Image via CrunchBase
Image via CrunchBase
Back in the heydey of VoIP, circa 2006/2007 GrandCentral was the "buzz and da bomb" quickly gaining likely some hundreds of thousands of users before getting snapped up by Google and turned into GoogleVoice. But they had rivals, not direct competition, but services that did different things. Two of the rivals that ultimately fell to the wayside were TalkPlus and Jangl.
TalkPlus and Jangl each did something that today, many turn to GoogleVoice for. To be a "hook up" number for those in the dating world. While GoogleVoice has the Get lost feature where you can block anyone's number and send them a "this number is not in service" to the "dumped" or "jilted", TalkPlus gave people the ability to add a second number to the mobile phone by using the network to present a second number on the outbound, or route a call to your phone from that number-basically call forwarding on the inbound with data showing up telling the recipient what number was incoming, or spoofing the ANI and Caller ID on the outbound via the network switch. Jangl was a bit similar, but it used a series of numbers to pair up between callers. Jangl was eventually acquired by Jajah, as part of a mercy sale, with Michael Cerda taking on a BizDev role there for a short time.
Well now some dating service AshleyMadison is bringing back the combined ideas of both TalkPlus and Jangl for the hook up crowd. Both companies, TalkPlus and Jangl were ahead of their time, as the apps world was not really alive yet. Basically, only BB, Nokia Series 60 and Series 40 and some Windows Mobile devices were able to have more apps installed, and finding them, and often times getting them to work perfectly was an issue.
With companies like Twilio, Plivo and Voxeo squarely in the API space, and clients Voxbone in the numbers biz, and Flowroute in the SIP based origination and termination world, creating these kinds of services in the cloud isn't hard, so expect more of these "disposable" type operations to rise up.

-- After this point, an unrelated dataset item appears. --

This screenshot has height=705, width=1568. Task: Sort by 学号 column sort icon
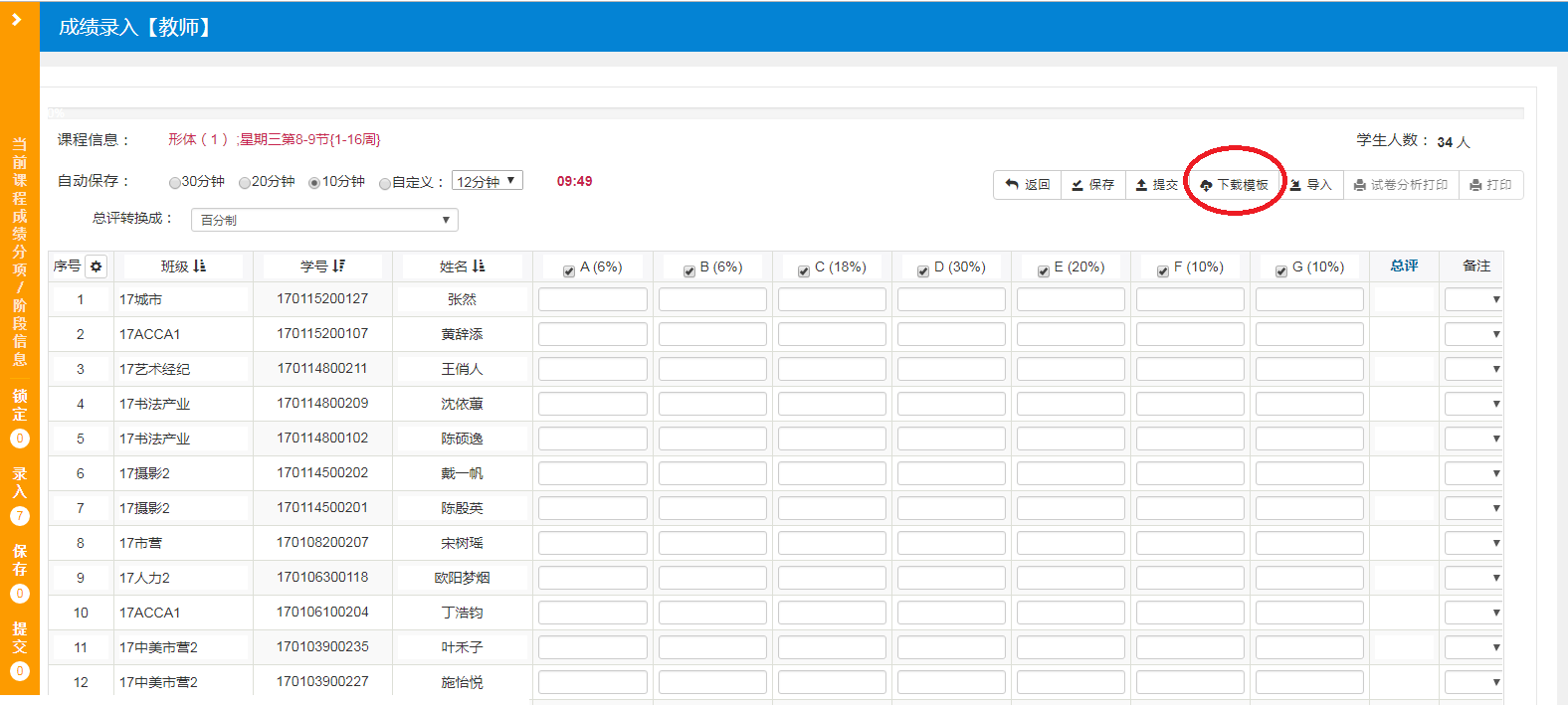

One can only wonder if TalkPlus and its team led by John Todd, Jeff Black, Julie Lynch and Michael Topel had been around fully in the era of apps with iOS and Android, because back then, the idea of a private number was their's first, and the market for dating clearly defined. Same with Jangl as they cut deals with match.com but the uptake was limited, and the churn rather high.
Well today, people can use GoogleVoice for their dating number, but as the term coined by Microsoft in their counter to Google as a search engine service I can see "scroogled" taking on a whole new meaning too. Bada Bing!